> [DATA FOR THIS TASK]
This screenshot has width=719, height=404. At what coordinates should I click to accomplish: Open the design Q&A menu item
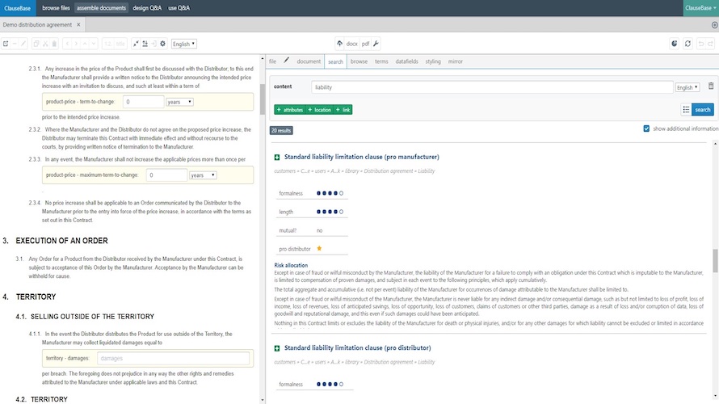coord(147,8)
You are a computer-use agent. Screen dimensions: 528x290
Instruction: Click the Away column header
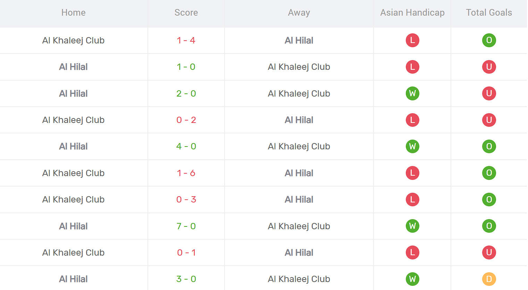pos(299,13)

> [YOUR TASK] Repeat every entry above word for word, and include no pictures.

> [RESULT BELOW]
This screenshot has width=719, height=404. At what coordinates should I click to accomplish: Open the design Q&A menu item
coord(147,8)
You are a computer-use agent. Screen dimensions: 528x290
Instruction: Click the Away column header
pos(299,13)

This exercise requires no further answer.